**Selected extract**
==*==
The man who founded a R470 million kitchenware business from a living room
Andrew Smith helped build Yuppiechef, one of South Africa’s most recognisable online retailers, from his living room in Cape Town.
After years of work, Smith and his co-founder, Shane Dryden, managed to turn a small website selling obscure kitchen tools into a business that was ultimately sold for around R470 million.
Before they founded Yuppiechef, the pair earned a living building websites and software for other businesses.
“We were selling our time by the hour, building websites and doing programming for other companies,” Smith explained in an interview on The Money Show.
Like many entrepreneurs, they dreamed of creating a product-based business rather than selling their time.
“We could put up a website and sell some products, and Yuppiechef wasn’t the first one of those. We actually started with bug-zapping rackets and country flags and various other things.”
The kitchenware business that eventually became Yuppiechef was simply the next idea they pursued – but it turned out to be the one that worked.
==*==
(Stored items)
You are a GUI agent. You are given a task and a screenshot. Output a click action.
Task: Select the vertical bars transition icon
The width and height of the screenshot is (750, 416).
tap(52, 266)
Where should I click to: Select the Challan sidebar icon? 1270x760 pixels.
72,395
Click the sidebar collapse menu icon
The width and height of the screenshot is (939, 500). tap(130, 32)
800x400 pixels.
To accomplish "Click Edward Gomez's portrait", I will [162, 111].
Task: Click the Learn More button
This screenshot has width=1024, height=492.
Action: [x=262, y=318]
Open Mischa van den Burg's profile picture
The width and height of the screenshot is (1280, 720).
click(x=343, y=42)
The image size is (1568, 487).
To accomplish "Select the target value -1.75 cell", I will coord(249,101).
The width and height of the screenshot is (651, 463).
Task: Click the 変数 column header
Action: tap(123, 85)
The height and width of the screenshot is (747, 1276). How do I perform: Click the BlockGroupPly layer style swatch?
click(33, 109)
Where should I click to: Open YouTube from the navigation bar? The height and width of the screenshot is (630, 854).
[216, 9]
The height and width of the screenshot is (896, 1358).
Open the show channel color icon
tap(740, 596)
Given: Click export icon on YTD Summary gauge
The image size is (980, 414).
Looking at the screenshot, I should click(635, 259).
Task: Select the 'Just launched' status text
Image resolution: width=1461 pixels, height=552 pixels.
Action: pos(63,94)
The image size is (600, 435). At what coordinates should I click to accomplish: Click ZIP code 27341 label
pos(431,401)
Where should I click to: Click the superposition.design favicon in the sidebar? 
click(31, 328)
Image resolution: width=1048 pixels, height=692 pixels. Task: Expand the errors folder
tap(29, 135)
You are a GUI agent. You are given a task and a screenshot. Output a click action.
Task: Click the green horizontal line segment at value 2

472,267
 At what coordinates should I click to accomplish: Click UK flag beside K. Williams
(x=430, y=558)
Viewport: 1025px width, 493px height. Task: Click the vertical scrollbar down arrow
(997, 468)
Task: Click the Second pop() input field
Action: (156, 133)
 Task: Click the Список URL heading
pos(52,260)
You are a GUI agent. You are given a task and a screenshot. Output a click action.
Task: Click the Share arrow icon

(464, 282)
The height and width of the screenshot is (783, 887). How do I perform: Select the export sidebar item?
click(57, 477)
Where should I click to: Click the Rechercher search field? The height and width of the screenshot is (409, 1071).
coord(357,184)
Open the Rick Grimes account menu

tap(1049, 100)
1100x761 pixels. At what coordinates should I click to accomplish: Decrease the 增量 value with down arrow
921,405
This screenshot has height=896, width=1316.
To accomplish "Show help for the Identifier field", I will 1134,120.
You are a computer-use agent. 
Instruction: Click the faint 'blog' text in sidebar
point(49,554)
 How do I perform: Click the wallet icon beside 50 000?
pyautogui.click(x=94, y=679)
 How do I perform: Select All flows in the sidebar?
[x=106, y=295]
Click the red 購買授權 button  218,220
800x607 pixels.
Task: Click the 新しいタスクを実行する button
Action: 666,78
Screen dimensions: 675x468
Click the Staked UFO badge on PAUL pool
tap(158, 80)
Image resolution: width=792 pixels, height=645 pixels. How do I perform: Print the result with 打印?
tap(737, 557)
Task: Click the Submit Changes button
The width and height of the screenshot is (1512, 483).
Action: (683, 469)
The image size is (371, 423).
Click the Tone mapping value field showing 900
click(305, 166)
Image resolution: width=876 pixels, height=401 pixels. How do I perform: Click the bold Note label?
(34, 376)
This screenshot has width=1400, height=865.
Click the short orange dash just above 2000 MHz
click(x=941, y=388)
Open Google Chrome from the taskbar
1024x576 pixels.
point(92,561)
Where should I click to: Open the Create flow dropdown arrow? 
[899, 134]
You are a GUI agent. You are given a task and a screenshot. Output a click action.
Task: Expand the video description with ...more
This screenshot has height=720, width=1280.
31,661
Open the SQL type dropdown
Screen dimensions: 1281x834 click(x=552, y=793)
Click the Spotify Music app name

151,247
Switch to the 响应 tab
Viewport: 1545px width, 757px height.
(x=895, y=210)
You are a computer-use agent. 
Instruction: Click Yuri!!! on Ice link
==*==
**Activities**
A – According to the Yuppiechef article, why did Smith and Dryden want to build a product-based business? Answer in one to three sentences.
B – In the Yuppiechef article, what products did the founders start with before kitchenware?
C – Continue the Yuppiechef article from its last sentence.

**Responses to the exercise**
A – Before Yuppiechef, the two earned a living by selling their time by the hour, building websites and doing programming for other companies. Like many entrepreneurs, they dreamed of a business built on selling products instead of selling their time.

B – They started with bug-zapping rackets, country flags and various other things.

C –
The inspiration came from cooking shows and international travel. Smith and Dryden noticed that many of the kitchen tools and brands featured overseas were difficult or impossible for South Africans to buy.
“When we started Yuppiechef back in 2006, we knew there were products that South Africans wanted for their kitchens that weren’t easily available to them,” Smith previously said.
During the early 2000s, online shopping was starting to take off, but it was still far from being mainstream in South Africa.
“If you knew where to buy something in a physical store, you would go and buy it. No one really trusted the internet. It was quite tricky to make payments, and delivery was slow,” Smith said.
Instead of competing on price, Yuppiechef focused on specialised products that customers could not easily find elsewhere.
This also pushed customers who were still wary of online shopping to use Yuppiechef, even if it meant that they had to wait a while to get their orders.
Founding an e-commerce giant

The business launched with just 32 products and was run from Smith’s lounge in Plumstead, Cape Town. Initially, sales were scarce. The first order came from Dryden’s father, followed by a few purchases from friends and family.
The breakthrough came a few months later when a customer named Denise, whom neither founder knew, placed an order. “I said to Shane, ‘Do you know Denise?’ And he said, ‘No, I don’t know Denise.'”
The sale prompted an idea that would become central to Yuppiechef’s identity – adding handwritten letters to the orders.
“This person has come along and trusted us,” Smith recalled. “The idea of just putting a product in a box and shipping it off – there has to be something more than that.”
“If I write something and I sign it from Andrew, the person knows there’s a human. If something goes wrong, I can come back to the human.”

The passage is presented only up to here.